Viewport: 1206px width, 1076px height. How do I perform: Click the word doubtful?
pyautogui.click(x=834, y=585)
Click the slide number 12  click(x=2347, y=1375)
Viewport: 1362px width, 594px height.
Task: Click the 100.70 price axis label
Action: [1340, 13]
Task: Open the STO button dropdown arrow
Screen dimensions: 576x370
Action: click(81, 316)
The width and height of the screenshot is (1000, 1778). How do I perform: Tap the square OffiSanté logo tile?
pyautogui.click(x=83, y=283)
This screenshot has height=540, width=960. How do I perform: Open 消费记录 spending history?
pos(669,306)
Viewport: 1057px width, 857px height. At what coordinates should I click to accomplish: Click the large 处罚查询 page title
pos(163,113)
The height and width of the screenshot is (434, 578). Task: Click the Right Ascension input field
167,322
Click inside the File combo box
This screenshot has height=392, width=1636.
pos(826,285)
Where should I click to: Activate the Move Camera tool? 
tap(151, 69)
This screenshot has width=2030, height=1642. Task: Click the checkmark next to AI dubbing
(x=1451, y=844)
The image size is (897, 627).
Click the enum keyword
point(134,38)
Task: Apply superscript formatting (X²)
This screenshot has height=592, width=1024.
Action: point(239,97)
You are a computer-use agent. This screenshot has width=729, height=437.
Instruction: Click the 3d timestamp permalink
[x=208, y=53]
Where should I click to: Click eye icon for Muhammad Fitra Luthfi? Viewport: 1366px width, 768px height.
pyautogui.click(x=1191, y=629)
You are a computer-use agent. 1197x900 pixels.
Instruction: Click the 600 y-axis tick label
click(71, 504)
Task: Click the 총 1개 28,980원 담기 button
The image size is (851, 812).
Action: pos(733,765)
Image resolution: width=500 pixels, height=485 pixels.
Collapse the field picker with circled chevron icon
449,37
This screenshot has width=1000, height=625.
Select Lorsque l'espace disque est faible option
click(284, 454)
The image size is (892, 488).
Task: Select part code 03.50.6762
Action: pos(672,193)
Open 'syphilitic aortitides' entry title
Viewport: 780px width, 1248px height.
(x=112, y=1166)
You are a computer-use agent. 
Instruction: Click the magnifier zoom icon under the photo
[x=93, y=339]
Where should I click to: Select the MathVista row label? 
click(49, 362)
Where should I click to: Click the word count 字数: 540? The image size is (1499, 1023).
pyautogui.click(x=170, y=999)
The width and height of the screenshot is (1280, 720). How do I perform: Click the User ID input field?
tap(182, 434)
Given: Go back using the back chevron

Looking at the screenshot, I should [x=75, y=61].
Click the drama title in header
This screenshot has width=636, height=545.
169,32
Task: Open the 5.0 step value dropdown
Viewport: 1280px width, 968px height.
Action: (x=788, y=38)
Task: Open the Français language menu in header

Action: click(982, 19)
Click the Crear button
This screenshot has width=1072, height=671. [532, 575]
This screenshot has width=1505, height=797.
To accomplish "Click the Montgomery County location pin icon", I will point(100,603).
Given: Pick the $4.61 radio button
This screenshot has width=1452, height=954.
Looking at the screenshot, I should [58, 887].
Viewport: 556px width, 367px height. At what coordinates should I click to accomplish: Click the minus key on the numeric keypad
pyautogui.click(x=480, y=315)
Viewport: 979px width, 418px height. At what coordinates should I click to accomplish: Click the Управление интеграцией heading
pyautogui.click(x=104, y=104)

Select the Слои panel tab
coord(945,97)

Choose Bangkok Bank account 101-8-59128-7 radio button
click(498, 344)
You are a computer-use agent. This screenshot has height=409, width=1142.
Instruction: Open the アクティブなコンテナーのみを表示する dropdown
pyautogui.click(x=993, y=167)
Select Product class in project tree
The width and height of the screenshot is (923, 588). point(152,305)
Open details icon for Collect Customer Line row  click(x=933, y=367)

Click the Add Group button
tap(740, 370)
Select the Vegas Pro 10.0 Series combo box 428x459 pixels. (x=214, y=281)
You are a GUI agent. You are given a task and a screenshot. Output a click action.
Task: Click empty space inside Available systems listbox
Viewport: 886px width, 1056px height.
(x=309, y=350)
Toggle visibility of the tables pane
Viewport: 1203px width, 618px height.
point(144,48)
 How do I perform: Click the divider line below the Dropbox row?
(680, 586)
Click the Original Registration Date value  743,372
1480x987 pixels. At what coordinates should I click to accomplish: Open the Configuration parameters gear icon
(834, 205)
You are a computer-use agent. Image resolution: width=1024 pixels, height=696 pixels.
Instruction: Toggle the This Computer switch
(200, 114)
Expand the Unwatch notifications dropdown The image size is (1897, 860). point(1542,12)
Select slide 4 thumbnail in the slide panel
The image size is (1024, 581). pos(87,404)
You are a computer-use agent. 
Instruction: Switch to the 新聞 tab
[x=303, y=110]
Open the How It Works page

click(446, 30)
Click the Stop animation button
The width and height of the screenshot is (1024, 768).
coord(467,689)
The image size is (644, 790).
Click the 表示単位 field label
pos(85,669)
────
▶ [What to work on]: Type out the full listing again, exactly as given.

▶ [Written solution]:
Viewport: 1206px width, 1076px height. How do I perform: Click the word doubtful?
pyautogui.click(x=834, y=585)
Click the slide number 12  click(x=2347, y=1375)
Viewport: 1362px width, 594px height.
Task: Click the 100.70 price axis label
Action: [1340, 13]
Task: Open the STO button dropdown arrow
Screen dimensions: 576x370
Action: click(81, 316)
The width and height of the screenshot is (1000, 1778). How do I perform: Tap the square OffiSanté logo tile?
pyautogui.click(x=83, y=283)
This screenshot has height=540, width=960. How do I perform: Open 消费记录 spending history?
pos(669,306)
Viewport: 1057px width, 857px height. At what coordinates should I click to accomplish: Click the large 处罚查询 page title
pos(163,113)
The height and width of the screenshot is (434, 578). Task: Click the Right Ascension input field
167,322
Click inside the File combo box
This screenshot has height=392, width=1636.
pos(826,285)
Where should I click to: Activate the Move Camera tool? 
tap(151, 69)
This screenshot has width=2030, height=1642. Task: Click the checkmark next to AI dubbing
(x=1451, y=844)
The image size is (897, 627).
Click the enum keyword
point(134,38)
Task: Apply superscript formatting (X²)
This screenshot has height=592, width=1024.
Action: point(239,97)
You are a computer-use agent. This screenshot has width=729, height=437.
Instruction: Click the 3d timestamp permalink
[x=208, y=53]
Where should I click to: Click eye icon for Muhammad Fitra Luthfi? Viewport: 1366px width, 768px height.
pyautogui.click(x=1191, y=629)
You are a computer-use agent. 1197x900 pixels.
Instruction: Click the 600 y-axis tick label
click(71, 504)
Task: Click the 총 1개 28,980원 담기 button
The image size is (851, 812).
Action: pos(733,765)
Image resolution: width=500 pixels, height=485 pixels.
Collapse the field picker with circled chevron icon
449,37
This screenshot has width=1000, height=625.
Select Lorsque l'espace disque est faible option
click(284, 454)
The image size is (892, 488).
Task: Select part code 03.50.6762
Action: pos(672,193)
Open 'syphilitic aortitides' entry title
Viewport: 780px width, 1248px height.
(x=112, y=1166)
You are a computer-use agent. 
Instruction: Click the magnifier zoom icon under the photo
[x=93, y=339]
Where should I click to: Select the MathVista row label? 
click(49, 362)
Where should I click to: Click the word count 字数: 540? The image size is (1499, 1023).
pyautogui.click(x=170, y=999)
The width and height of the screenshot is (1280, 720). How do I perform: Click the User ID input field?
tap(182, 434)
Given: Go back using the back chevron

Looking at the screenshot, I should [x=75, y=61].
Click the drama title in header
This screenshot has width=636, height=545.
169,32
Task: Open the 5.0 step value dropdown
Viewport: 1280px width, 968px height.
Action: (x=788, y=38)
Task: Open the Français language menu in header

Action: click(982, 19)
Click the Crear button
This screenshot has width=1072, height=671. [532, 575]
This screenshot has width=1505, height=797.
To accomplish "Click the Montgomery County location pin icon", I will point(100,603).
Given: Pick the $4.61 radio button
This screenshot has width=1452, height=954.
Looking at the screenshot, I should [58, 887].
Viewport: 556px width, 367px height. At what coordinates should I click to accomplish: Click the minus key on the numeric keypad
pyautogui.click(x=480, y=315)
Viewport: 979px width, 418px height. At what coordinates should I click to accomplish: Click the Управление интеграцией heading
pyautogui.click(x=104, y=104)

Select the Слои panel tab
coord(945,97)

Choose Bangkok Bank account 101-8-59128-7 radio button
click(498, 344)
You are a computer-use agent. This screenshot has height=409, width=1142.
Instruction: Open the アクティブなコンテナーのみを表示する dropdown
pyautogui.click(x=993, y=167)
Select Product class in project tree
The width and height of the screenshot is (923, 588). point(152,305)
Open details icon for Collect Customer Line row  click(x=933, y=367)

Click the Add Group button
tap(740, 370)
Select the Vegas Pro 10.0 Series combo box 428x459 pixels. (x=214, y=281)
You are a GUI agent. You are given a task and a screenshot. Output a click action.
Task: Click empty space inside Available systems listbox
Viewport: 886px width, 1056px height.
(x=309, y=350)
Toggle visibility of the tables pane
Viewport: 1203px width, 618px height.
point(144,48)
 How do I perform: Click the divider line below the Dropbox row?
(680, 586)
Click the Original Registration Date value  743,372
1480x987 pixels. At what coordinates should I click to accomplish: Open the Configuration parameters gear icon
(834, 205)
You are a computer-use agent. Image resolution: width=1024 pixels, height=696 pixels.
Instruction: Toggle the This Computer switch
(200, 114)
Expand the Unwatch notifications dropdown The image size is (1897, 860). point(1542,12)
Select slide 4 thumbnail in the slide panel
The image size is (1024, 581). pos(87,404)
You are a computer-use agent. 
Instruction: Switch to the 新聞 tab
[x=303, y=110]
Open the How It Works page

click(446, 30)
Click the Stop animation button
The width and height of the screenshot is (1024, 768).
coord(467,689)
The image size is (644, 790).
Click the 表示単位 field label
pos(85,669)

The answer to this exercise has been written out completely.